YOUR GOAL: Would you please repeat the data exactly as given?

━━ DATA ━━

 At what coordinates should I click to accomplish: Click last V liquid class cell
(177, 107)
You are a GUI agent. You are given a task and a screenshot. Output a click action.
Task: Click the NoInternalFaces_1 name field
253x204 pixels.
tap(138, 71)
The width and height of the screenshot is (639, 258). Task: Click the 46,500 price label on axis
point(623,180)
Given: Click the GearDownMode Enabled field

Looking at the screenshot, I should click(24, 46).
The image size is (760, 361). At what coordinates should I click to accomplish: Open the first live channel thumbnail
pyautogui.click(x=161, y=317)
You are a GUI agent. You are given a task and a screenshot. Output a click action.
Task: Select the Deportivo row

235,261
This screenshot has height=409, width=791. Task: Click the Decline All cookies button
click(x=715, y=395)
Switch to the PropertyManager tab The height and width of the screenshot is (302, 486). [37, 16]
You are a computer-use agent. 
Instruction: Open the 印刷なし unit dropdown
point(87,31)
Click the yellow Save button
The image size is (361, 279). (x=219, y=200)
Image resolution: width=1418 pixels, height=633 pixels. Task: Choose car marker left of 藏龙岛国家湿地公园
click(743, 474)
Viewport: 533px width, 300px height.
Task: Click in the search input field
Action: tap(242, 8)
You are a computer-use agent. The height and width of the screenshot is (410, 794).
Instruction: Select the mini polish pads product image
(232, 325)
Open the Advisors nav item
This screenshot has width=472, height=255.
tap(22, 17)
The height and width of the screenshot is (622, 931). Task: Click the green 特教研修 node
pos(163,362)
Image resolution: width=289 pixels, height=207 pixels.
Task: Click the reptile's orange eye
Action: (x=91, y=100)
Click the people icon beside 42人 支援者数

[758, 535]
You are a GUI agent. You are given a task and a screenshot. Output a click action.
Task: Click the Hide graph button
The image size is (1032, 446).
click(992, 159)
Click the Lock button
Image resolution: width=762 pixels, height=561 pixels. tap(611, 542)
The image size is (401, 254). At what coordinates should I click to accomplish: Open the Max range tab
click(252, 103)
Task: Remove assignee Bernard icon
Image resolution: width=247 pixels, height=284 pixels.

━━━

ANSWER:
 At what coordinates should I click to accomplish: Click last V liquid class cell
(177, 107)
You are a GUI agent. You are given a task and a screenshot. Output a click action.
Task: Click the NoInternalFaces_1 name field
253x204 pixels.
tap(138, 71)
The width and height of the screenshot is (639, 258). Task: Click the 46,500 price label on axis
point(623,180)
Given: Click the GearDownMode Enabled field

Looking at the screenshot, I should click(24, 46).
The image size is (760, 361). At what coordinates should I click to accomplish: Open the first live channel thumbnail
pyautogui.click(x=161, y=317)
You are a GUI agent. You are given a task and a screenshot. Output a click action.
Task: Select the Deportivo row

235,261
This screenshot has height=409, width=791. Task: Click the Decline All cookies button
click(x=715, y=395)
Switch to the PropertyManager tab The height and width of the screenshot is (302, 486). [37, 16]
You are a computer-use agent. 
Instruction: Open the 印刷なし unit dropdown
point(87,31)
Click the yellow Save button
The image size is (361, 279). (x=219, y=200)
Image resolution: width=1418 pixels, height=633 pixels. Task: Choose car marker left of 藏龙岛国家湿地公园
click(743, 474)
Viewport: 533px width, 300px height.
Task: Click in the search input field
Action: tap(242, 8)
You are a computer-use agent. The height and width of the screenshot is (410, 794).
Instruction: Select the mini polish pads product image
(232, 325)
Open the Advisors nav item
This screenshot has width=472, height=255.
tap(22, 17)
The height and width of the screenshot is (622, 931). Task: Click the green 特教研修 node
pos(163,362)
Image resolution: width=289 pixels, height=207 pixels.
Task: Click the reptile's orange eye
Action: (x=91, y=100)
Click the people icon beside 42人 支援者数

[758, 535]
You are a GUI agent. You are given a task and a screenshot. Output a click action.
Task: Click the Hide graph button
The image size is (1032, 446).
click(992, 159)
Click the Lock button
Image resolution: width=762 pixels, height=561 pixels. tap(611, 542)
The image size is (401, 254). At what coordinates should I click to accomplish: Open the Max range tab
click(252, 103)
Task: Remove assignee Bernard icon
Image resolution: width=247 pixels, height=284 pixels.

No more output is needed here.